Pretty soon you have "China doesn't let people say bad things about their leader, neither should we"

and

"China uses force to take things from other countries, why shouldn't we"

Your ideals and morals should be strong enough they don't change based on a bad actor.




I think you totally missed the argument: it's not about copying anything China does, it's about reciprocating restrictions that they place on your country. If China places a tariff on US imported goods, then the US places a tariff on Chinese goods.

This is and has been the case even for non-adversary countries, and is bread-and-butter foreign policy


> it's not about copying anything China does, it's about reciprocating restrictions

Your justification is literally "They're doing it to us, so we should do it to them".

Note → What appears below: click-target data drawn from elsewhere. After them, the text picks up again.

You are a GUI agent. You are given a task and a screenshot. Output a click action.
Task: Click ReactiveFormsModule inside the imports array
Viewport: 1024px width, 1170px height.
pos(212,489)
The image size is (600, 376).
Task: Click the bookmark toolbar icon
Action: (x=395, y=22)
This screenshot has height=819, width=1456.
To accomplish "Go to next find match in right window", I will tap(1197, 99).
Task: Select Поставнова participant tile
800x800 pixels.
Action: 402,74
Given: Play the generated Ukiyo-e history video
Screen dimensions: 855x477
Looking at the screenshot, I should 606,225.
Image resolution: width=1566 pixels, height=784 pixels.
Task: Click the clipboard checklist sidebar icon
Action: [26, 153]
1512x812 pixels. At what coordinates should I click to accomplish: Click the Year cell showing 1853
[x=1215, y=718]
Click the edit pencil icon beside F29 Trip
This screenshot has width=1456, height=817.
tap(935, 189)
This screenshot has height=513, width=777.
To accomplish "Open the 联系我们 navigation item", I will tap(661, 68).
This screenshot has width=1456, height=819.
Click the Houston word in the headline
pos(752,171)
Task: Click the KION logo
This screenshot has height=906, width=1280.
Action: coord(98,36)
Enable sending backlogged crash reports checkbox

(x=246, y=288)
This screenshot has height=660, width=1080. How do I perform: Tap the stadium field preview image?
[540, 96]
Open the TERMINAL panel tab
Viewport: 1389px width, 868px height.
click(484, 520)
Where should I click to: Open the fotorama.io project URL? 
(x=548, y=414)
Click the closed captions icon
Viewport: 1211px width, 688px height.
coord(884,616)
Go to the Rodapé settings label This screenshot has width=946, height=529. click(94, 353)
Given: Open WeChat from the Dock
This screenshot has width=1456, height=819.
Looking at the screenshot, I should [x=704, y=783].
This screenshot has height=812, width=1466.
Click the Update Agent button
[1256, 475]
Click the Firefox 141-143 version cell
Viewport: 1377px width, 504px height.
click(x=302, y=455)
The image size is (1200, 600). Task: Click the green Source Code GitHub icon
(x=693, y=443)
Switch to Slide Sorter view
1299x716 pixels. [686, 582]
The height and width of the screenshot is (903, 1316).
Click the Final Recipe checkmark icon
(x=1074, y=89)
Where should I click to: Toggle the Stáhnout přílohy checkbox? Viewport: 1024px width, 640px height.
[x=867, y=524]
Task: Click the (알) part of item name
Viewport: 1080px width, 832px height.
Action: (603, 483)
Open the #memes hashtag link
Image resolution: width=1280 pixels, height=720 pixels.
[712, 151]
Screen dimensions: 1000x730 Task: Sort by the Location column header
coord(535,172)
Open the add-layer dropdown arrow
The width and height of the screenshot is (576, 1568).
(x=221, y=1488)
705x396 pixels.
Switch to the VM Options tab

Apply that logic to everything China does. Do you want to behave like them?

Wait a few years and it will be about reciprocating other things China does.


Reciprocating tariffs has been a thing for hundreds of years before the US even existed. The justification isn't "they're doing it, so let's just copy them", it's "they're inflicting economic impact on us by reducing the profit of our exports to them, we'll put pressure on them to stop that by reducing the amount that we import for them".

It's not simple "but he hit me first" logic: it's macroeconomics with an actual strategy in mind.

Reciprocating =/= literal copying.


Ridiculous comparison when we're literally talking about trade with that country. Reciprocal free trade is the principle.